Excerpt provided:
*** Begin section ***

This might be my favorite Italian dish for revealing the transparent nature of the Italian kitchen. I’ve always thought that the reason for the popularity of Italian cooking is how simple and direct the flavors are — there’s no sauce, no opaque ingredients.

From the story: Cucina Italiana: Garmugia, an easy vegetable dish that translates spring to your bowl


Remove the tough outer leaves of each artichoke until you see very light green to yellow tips. Cut the tips off and trim the bottom of each artichoke, and halve them lengthwise. (Store the artichokes in a bowl of water with the lemon juice to keep them from browning as you work, then drain before cooking.) To cook you can either boil them in salted water just until tender or you can sauté them in olive oil, covering them if necessary to create some steam to cook until tender. Drain and remove the artichokes to a bowl large enough to hold all the cooked vegetables.


Remove the favas from their pods. If you wish, you can push each bean out of its tough outer skin (the easiest way to do this is to blanch the beans in salted water for two seconds then shock in ice water). Add the double-peeled favas to the bowl that holds the artichokes.

*** End section ***

Task details: Please quote the garmugia recipe excerpt between "Remove the favas" and "holds the artichokes.", inclusive.

Data section:
*** Begin section ***

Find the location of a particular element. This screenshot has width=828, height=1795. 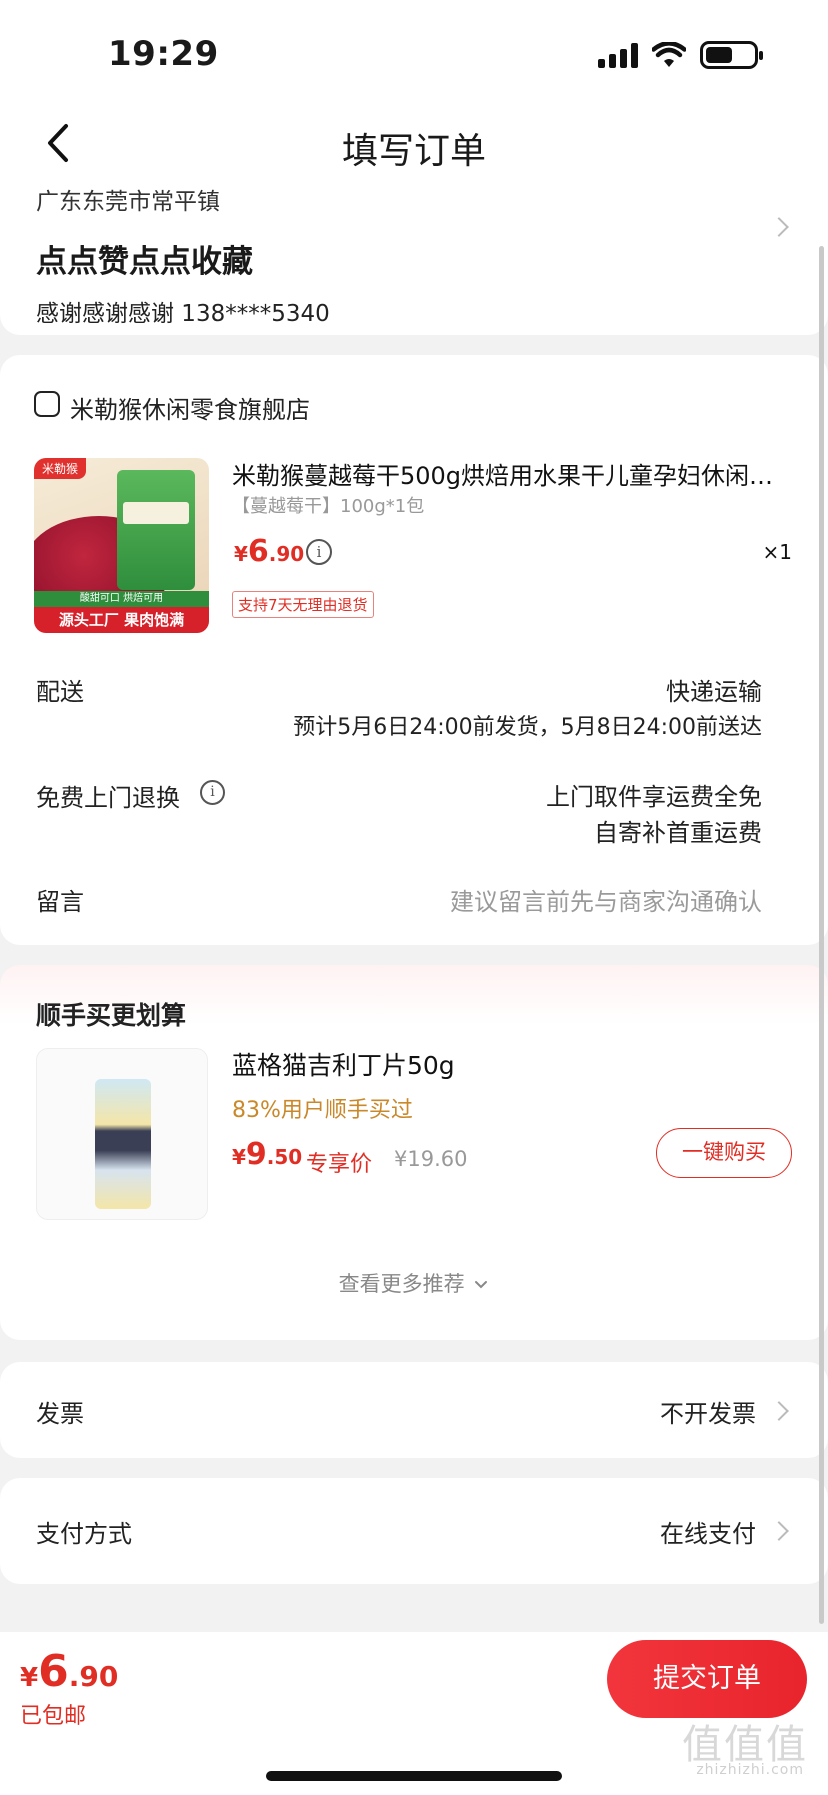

*** End section ***

Expected answer:
Remove the favas from their pods. If you wish, you can push each bean out of its tough outer skin (the easiest way to do this is to blanch the beans in salted water for two seconds then shock in ice water). Add the double-peeled favas to the bowl that holds the artichokes.